O ator Diogo Infante apelou hoje a um debate sobre a Cultura em Portugal, mas lamentou a inexistência de «interlocutores privilegiados», afirmando que quem tutela a área ou não vai a espetáculos ou não percebe do assunto.

«Nós temos de ser mais exigentes porque o problema é que, quem nos tutela, das duas uma, ou não vai ao teatro ou não percebe "um boi" disto, não tem noção do que são as especificidades de uma estrutura teatral, de uma casa de artes, mas também é verdade que há um conformismo da nossa parte e também há necessidade de reformas», afirmou o antigo diretor artístico do Teatro Nacional D. Maria II.

Desta forma, Diogo Infante pediu a realização de um debate sério sobre o setor em Portugal, em que é «preciso que a classe artística seja sincera», uma vez que «basta olhar para as estruturas nacionais e perceber que o grosso do orçamento dos teatros nacionais é aplicado na estrutura», o que os torna em instituições «autofágicas, começam-se a autoalimentar», deixando um montante «residual» para a sua missão artística.

«É preciso um debate sério, mas é preciso que a classe artística seja sincera. Que ponha realmente em cima da mesa o que é que está em jogo, só que nós não temos interlocutores. Não temos interlocutores à altura, são pessoas que fazem política, que dizem coisas que lhes convêm, porque querem segurar o lugar. O que sinto é que há sempre interesses ulteriores», afirmou o ator, que classificou de «kafkiano» haver ocasiões em que é o Ministério das Finanças a olhar para os orçamentos de instituições culturais.
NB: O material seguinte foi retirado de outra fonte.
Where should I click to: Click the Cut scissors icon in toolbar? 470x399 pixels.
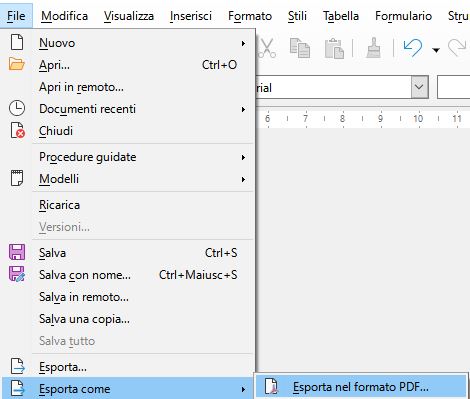pyautogui.click(x=267, y=48)
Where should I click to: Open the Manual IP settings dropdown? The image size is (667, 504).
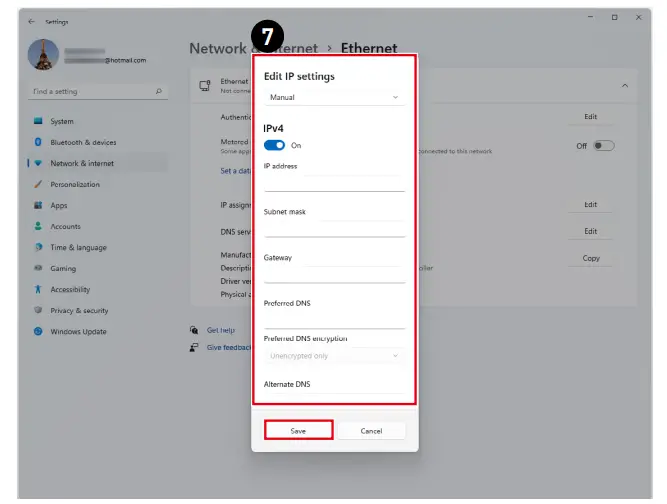(333, 97)
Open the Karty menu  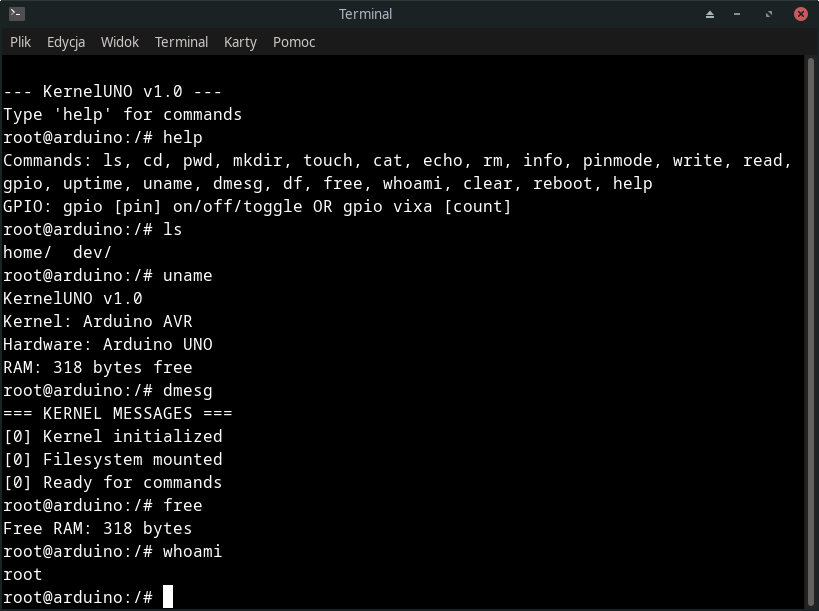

O ator referiu ainda que «a generalidade do povo não tem acesso à cultura», o que atribuiu ao «nunca [ter havido] uma vontade de democratizar a cultura».

«Há uma espécie de um pudor em tornar a cultura mais abrangente, como se ela, ao tornar-se acessível, perdesse dignidade, e isso é de uma grande hipocrisia», destacou.

Diogo Infante reconheceu que «é evidente que falar disto nesta altura é complicado», mas quando o país é atingido por «uma crise desta violência, a cultura já está no osso há muito tempo».

«Quando se lhe aplicam cortes de 20, 40, 70%, como foi o caso de algumas companhias, é a asfixia total. Ou então começamos a trabalhar num registo amador, gente que arranja outros empregos e vem para aqui fazer isto por amor. Não dá, já não se admite isso. Não se aceita isso num país supostamente europeu», conclui o ator.

Diogo Infante apresenta hoje, no Porto, no Teatro Nacional São João, «Ode Marítima», poema de Álvaro de Campos, o trabalho mais difícil que já levou a cena, como considerou à Lusa.